6.13.2011

'Cérebros exportados' pedem menos burocracia para a pesquisa no Brasil


Cientistas brasileiros que atuam no exterior falam que a estrutra está melhor e citam  motivos para saída do país.

Tadeu Meniconi
Quando tomou posse como ministro de Ciência e Tecnologia, em 3 de janeiro, Aloizio Mercadante leu um pronunciamento de 37 páginas. Durante o discurso, entre outras colocações, ele disse:

“Vamos também desenvolver uma política de estímulos para a repatriação de talentos no exterior, como estão fazendo a Itália e a China. De outro lado, precisamos articular a rede de cientistas e pesquisadores brasileiros que trabalham no exterior. Só nas universidades americanas há aproximadamente 3 mil professores brasileiros lecionando, que querem e podem participar de forma ativa do esforço nacional em ciência, tecnologia e inovação”.

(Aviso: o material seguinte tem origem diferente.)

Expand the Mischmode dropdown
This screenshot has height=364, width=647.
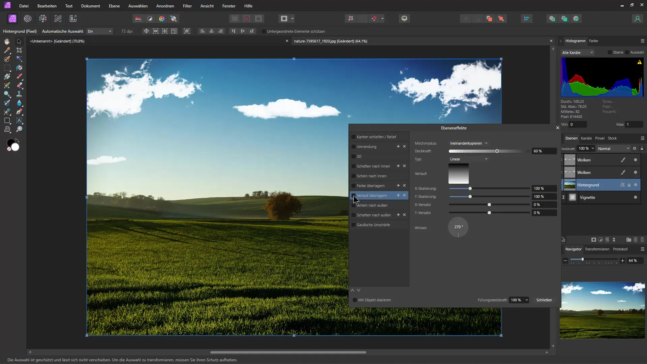[x=468, y=143]
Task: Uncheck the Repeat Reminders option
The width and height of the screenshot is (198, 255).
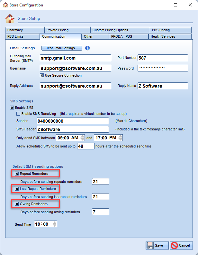Action: pyautogui.click(x=17, y=174)
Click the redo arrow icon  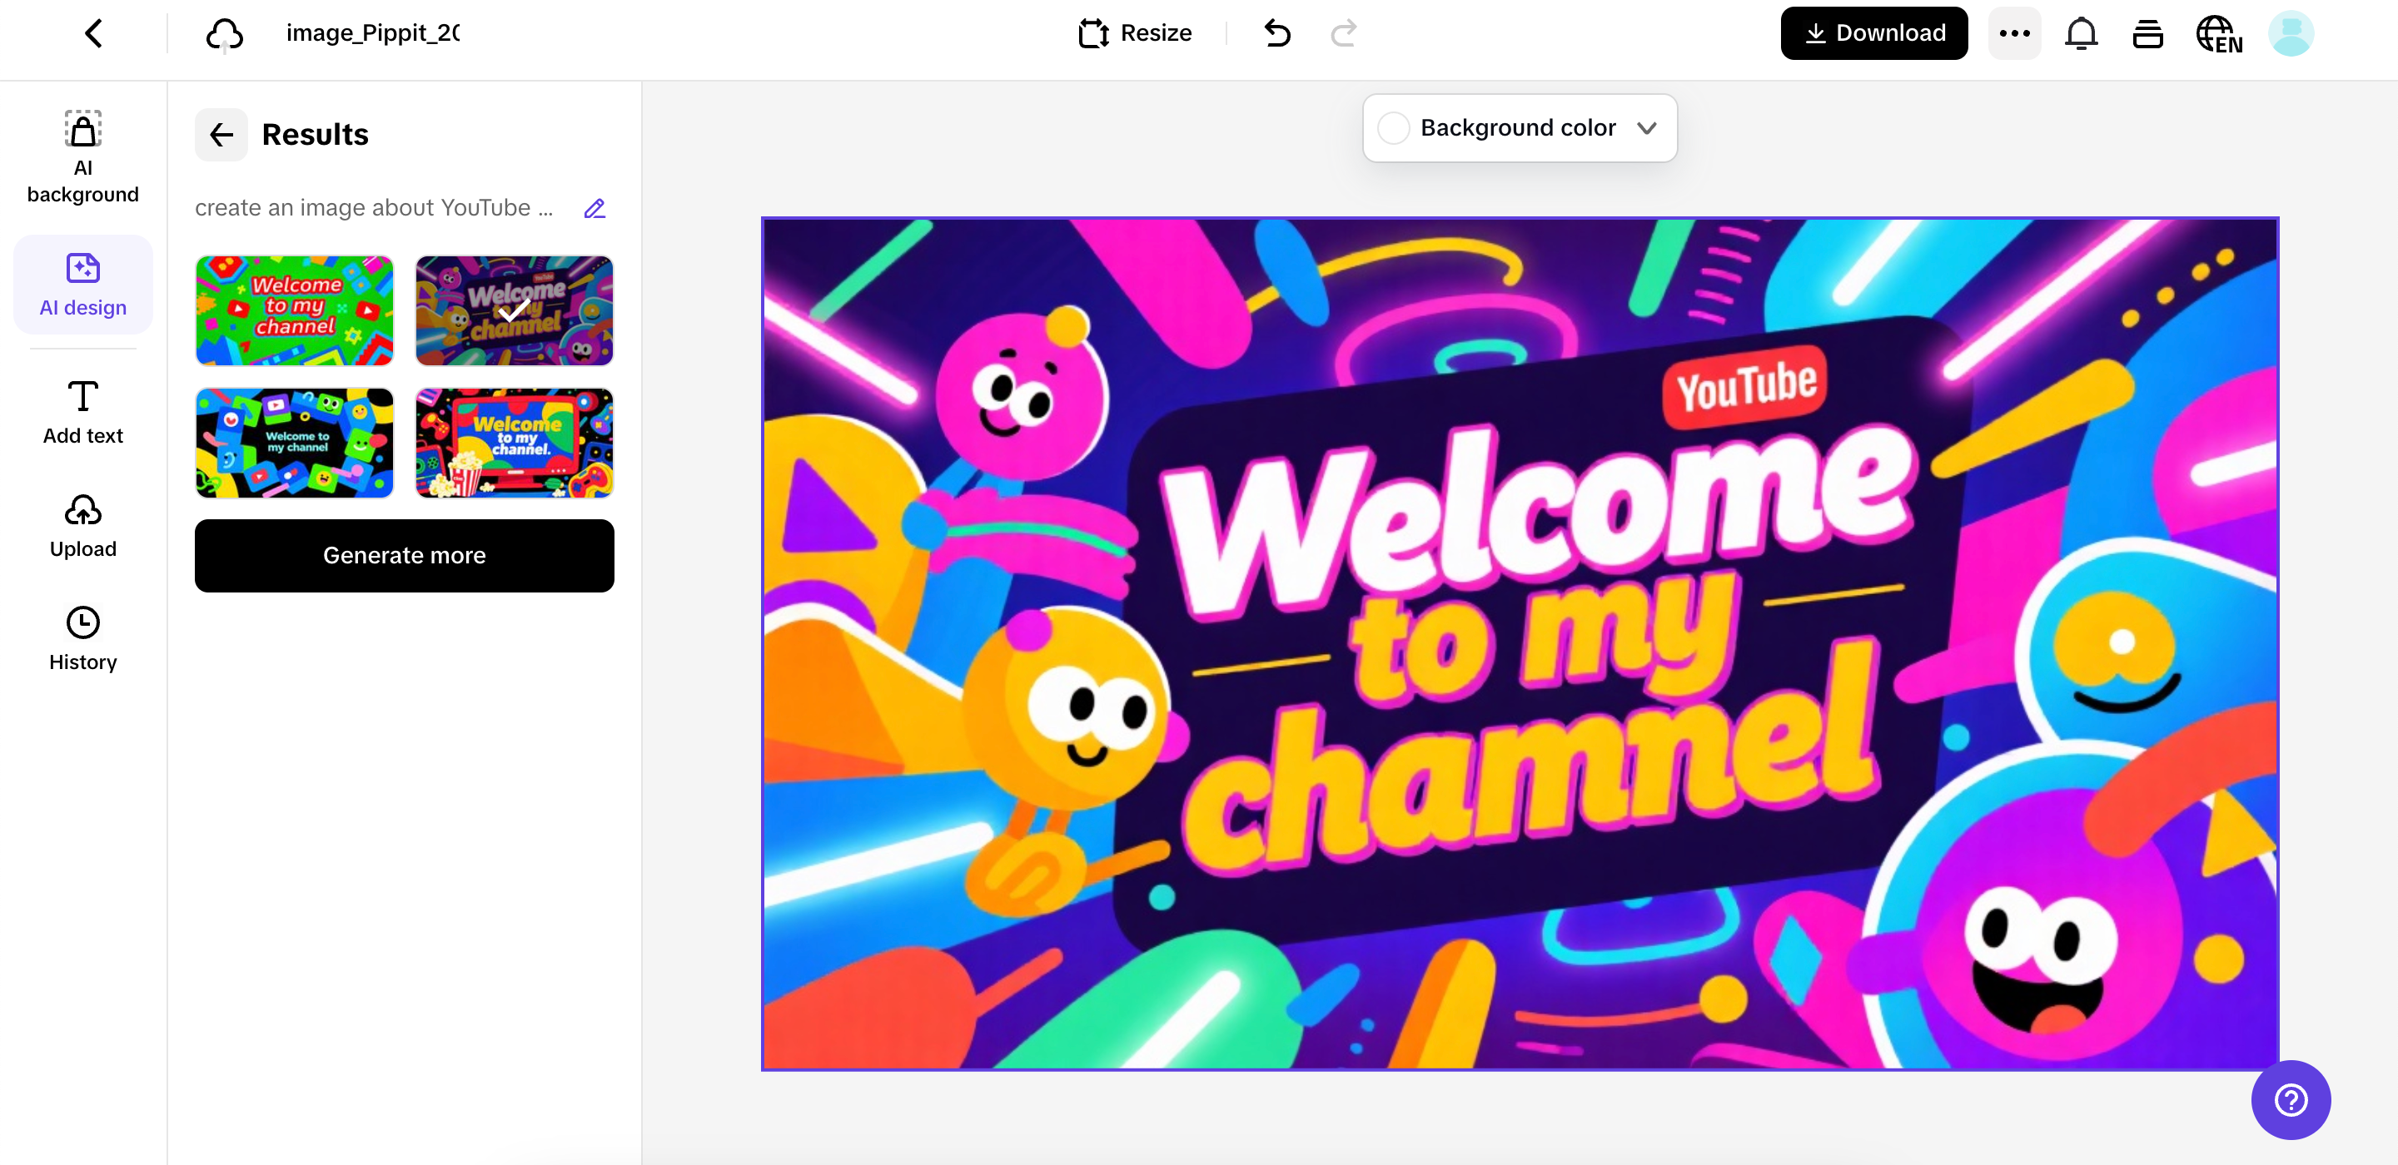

O G1 localizou alguns desses pesquisadores que atuam no exterior, de alunos de doutorado a cientistas experientes, para saber como se sentem esses “cérebros exportados” e entender o que os levou a estudar em instituições fora do país.
Camisas da seleção brasileira fazem parte da decoração do escritório de Marcus Smolka na Universidade Cornell, nos EUA  (Foto: Arquivo pessoal) 
Camisas da seleção brasileira fazem parte da decoração do escritório de Marcus Smolka na Universidade Cornell, nos EUA
Onde estão os "cérebros exportados" entrevistados pelo G1? O que eles pensam?
Mapa La Jolla (Foto: Arte / G1)
Carol Marchetto – pós-doutoranda em neurologia no Instituto Salk
“Melhoras no financiamento científico, no sistema educacional e na qualidade de vida nas grandes cidades me motivariam ainda mais a retornar ao Brasil.”


Mapa Ithaca (Foto: Arte / G1)

Marcus Smolka – professor de bioquímica e biologia molecular na Universidade Cornell

“Baseado na minha experiência no Brasil, acho que a pesquisa brasileira ainda é gerenciada de forma amadora. Por exemplo, professores que deveriam focar em pesquisa e educação se tornam ‘assistentes administrativos’, pois têm que lidar com uma enorme burocracia, o que é um desperdício da qualificação.”
Mapa San Diego (Foto: Arte / G1)

Cassiano Carromeu – pós-doutorando em neurociência na Universidade da Califórnia em San Diego (UCSD)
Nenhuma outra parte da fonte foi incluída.